#### TASK DESCRIPTION:
Repeat exactly, and only, the lines of the entries below from the one with "This screenshot has height=500, width=870." through the one with "The image size is (1568, 735).", both ends included.

#### PROVIDED DATA:
-*-
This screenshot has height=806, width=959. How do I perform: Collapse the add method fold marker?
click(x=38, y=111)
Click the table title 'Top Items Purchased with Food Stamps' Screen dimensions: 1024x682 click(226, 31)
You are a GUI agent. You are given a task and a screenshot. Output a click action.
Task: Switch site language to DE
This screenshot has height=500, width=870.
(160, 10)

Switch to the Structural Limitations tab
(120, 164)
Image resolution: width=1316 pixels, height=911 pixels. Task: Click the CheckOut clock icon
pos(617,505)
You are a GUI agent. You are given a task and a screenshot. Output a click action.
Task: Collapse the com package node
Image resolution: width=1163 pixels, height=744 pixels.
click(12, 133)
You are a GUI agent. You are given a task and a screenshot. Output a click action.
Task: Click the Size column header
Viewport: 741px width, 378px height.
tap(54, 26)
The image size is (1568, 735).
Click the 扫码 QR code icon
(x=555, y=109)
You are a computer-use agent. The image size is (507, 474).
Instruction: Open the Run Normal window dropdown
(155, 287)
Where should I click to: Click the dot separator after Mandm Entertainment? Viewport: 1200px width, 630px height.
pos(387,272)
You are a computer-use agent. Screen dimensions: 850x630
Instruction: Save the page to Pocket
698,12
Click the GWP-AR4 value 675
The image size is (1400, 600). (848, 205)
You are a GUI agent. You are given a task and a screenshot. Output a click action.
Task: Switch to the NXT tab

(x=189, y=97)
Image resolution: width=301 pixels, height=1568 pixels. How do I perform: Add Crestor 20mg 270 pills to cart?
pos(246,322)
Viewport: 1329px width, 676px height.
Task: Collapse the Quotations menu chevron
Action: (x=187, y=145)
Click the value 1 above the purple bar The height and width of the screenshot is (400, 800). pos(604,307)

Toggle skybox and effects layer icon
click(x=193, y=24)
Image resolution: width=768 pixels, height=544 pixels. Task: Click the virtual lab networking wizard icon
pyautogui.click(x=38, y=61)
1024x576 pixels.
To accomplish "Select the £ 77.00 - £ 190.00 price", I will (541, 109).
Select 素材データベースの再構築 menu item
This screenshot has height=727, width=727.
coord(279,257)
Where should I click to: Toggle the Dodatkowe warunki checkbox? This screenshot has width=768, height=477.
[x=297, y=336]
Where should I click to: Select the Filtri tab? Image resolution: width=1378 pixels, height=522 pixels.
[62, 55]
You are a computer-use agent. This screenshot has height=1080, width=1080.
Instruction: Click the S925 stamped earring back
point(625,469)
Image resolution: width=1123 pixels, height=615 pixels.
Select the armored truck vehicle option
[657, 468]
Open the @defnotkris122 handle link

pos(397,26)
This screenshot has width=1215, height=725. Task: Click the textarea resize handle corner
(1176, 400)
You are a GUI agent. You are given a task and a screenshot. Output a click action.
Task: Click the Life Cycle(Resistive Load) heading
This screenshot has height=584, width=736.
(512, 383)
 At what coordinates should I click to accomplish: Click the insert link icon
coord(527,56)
-*-
#### ANSWER SECTION:
This screenshot has height=500, width=870.
(160, 10)

Switch to the Structural Limitations tab
(120, 164)
Image resolution: width=1316 pixels, height=911 pixels. Task: Click the CheckOut clock icon
pos(617,505)
You are a GUI agent. You are given a task and a screenshot. Output a click action.
Task: Collapse the com package node
Image resolution: width=1163 pixels, height=744 pixels.
click(12, 133)
You are a GUI agent. You are given a task and a screenshot. Output a click action.
Task: Click the Size column header
Viewport: 741px width, 378px height.
tap(54, 26)
The image size is (1568, 735).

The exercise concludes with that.